Saida Satoshi
Department of Pediatrics, Graduate School of Medicine, Kyoto University, 54 Kawahara-cho, Shogoin, Sakyo-ku, Kyoto, 606-8507, Japan.
Int J Hematol. 2016 Apr;103(4):365-72. doi: 10.1007/s12185-016-1959-5. Epub 2016 Feb 24.
Children with Down syndrome (DS) have a markedly increased risk of leukemia. They are at particular risk of acute megakaryoblastic leukemia, known as myeloid leukemia associated with DS (ML-DS), the development of which is closely linked to a preceding temporary form of neonatal leukemia called transient abnormal myelopoiesis (TAM). Findings from recent clinical and laboratory studies suggest that constitutional trisomy 21 and GATA1 mutation(s) cause TAM, and that additional genetic alteration(s) including those in epigenetic regulators and signaling molecules are involved in the progression from TAM to ML-DS. Thus, this disease progression represents an important model of multi-step leukemogenesis. The present review focuses on the evolutionary process of TAM to ML-DS, and advances in the understanding of perturbed hematopoiesis in DS with respect to GATA1 mutation and recent findings, including cooperating genetic events, are discussed.

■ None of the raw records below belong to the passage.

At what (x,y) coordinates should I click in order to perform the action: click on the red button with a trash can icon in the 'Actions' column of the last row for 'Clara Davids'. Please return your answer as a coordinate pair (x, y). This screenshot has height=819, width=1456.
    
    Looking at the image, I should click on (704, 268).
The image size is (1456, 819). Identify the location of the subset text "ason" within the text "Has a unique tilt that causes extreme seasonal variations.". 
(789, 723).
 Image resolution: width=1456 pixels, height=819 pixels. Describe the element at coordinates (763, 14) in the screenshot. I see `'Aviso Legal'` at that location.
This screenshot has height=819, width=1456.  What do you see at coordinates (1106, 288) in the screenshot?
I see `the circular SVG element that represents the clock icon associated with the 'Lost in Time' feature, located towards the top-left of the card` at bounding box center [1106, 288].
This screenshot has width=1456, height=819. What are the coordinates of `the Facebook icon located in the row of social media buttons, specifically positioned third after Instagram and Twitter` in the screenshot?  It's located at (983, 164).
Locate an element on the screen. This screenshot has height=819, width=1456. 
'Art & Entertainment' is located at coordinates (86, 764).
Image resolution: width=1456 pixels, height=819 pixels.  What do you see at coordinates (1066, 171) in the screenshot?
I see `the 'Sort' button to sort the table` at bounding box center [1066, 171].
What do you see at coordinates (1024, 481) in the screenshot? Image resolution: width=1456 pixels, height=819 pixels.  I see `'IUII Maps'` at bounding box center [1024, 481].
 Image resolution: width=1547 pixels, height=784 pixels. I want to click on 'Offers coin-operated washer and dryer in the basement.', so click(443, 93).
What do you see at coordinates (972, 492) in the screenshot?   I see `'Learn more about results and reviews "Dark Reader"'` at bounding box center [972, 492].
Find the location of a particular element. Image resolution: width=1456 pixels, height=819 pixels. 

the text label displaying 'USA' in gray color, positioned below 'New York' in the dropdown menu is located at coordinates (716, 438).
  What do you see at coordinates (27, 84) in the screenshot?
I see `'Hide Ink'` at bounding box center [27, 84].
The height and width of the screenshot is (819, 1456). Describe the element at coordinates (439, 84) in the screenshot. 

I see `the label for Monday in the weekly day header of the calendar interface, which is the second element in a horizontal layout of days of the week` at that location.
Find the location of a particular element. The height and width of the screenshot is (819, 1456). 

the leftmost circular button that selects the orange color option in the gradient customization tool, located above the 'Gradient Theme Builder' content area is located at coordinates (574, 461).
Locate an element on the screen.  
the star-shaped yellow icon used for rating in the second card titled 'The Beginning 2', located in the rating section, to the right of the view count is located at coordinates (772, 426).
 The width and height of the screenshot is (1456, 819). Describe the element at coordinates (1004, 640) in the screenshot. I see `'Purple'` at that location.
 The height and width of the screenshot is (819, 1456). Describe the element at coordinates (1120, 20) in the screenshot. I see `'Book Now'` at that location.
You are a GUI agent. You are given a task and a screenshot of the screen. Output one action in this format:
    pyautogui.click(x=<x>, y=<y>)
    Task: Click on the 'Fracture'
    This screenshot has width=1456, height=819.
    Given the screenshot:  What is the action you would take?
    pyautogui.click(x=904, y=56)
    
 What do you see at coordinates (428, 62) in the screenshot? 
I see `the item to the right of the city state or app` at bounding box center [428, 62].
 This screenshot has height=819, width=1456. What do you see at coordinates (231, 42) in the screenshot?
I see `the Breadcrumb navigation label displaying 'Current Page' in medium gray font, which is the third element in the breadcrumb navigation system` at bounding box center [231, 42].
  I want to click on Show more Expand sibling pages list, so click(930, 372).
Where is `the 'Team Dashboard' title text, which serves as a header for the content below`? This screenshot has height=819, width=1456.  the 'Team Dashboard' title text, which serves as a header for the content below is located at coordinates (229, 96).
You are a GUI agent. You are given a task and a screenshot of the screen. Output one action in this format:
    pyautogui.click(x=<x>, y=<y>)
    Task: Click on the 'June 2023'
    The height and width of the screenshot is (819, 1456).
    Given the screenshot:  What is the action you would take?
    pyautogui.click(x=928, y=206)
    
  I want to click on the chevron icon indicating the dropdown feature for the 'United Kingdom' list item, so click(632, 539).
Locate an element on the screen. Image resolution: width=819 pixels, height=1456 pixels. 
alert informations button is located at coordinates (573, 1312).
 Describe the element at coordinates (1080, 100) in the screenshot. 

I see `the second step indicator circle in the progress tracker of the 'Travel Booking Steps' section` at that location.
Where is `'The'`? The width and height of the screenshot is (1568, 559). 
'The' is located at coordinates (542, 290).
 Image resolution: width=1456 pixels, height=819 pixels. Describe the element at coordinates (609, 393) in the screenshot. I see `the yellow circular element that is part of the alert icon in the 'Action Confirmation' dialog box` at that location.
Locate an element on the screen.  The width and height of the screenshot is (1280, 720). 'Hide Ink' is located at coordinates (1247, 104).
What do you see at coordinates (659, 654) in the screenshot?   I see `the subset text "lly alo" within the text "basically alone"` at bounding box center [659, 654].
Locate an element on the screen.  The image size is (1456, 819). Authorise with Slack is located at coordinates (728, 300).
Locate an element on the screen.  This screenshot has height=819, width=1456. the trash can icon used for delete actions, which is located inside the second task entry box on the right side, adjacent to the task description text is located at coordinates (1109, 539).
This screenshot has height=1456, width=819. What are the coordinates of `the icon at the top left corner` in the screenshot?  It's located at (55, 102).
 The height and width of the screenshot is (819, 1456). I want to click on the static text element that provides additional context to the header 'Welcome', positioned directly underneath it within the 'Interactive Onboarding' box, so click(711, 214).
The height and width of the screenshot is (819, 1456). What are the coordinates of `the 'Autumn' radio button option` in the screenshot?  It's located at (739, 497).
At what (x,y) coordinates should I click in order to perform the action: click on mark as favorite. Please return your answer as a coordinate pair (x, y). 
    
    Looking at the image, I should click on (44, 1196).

患有唐氏综合征(DS)的儿童患白血病的风险显著增加。他们尤其易患急性巨核细胞白血病,即与唐氏综合征相关的髓系白血病(ML-DS),其发生与一种先前的新生儿白血病临时形式——短暂异常髓系造血(TAM)密切相关。近期临床和实验室研究结果表明,染色体21三体和GATA1突变导致TAM,并且包括表观遗传调节因子和信号分子在内的其他基因改变参与了从TAM到ML-DS的进展。因此,这种疾病进展代表了多步骤白血病发生的重要模型。本综述聚焦于TAM向ML-DS的演变过程,并讨论了在GATA1突变以及包括协同遗传事件在内的近期研究结果方面,对唐氏综合征中造血功能紊乱认识的进展。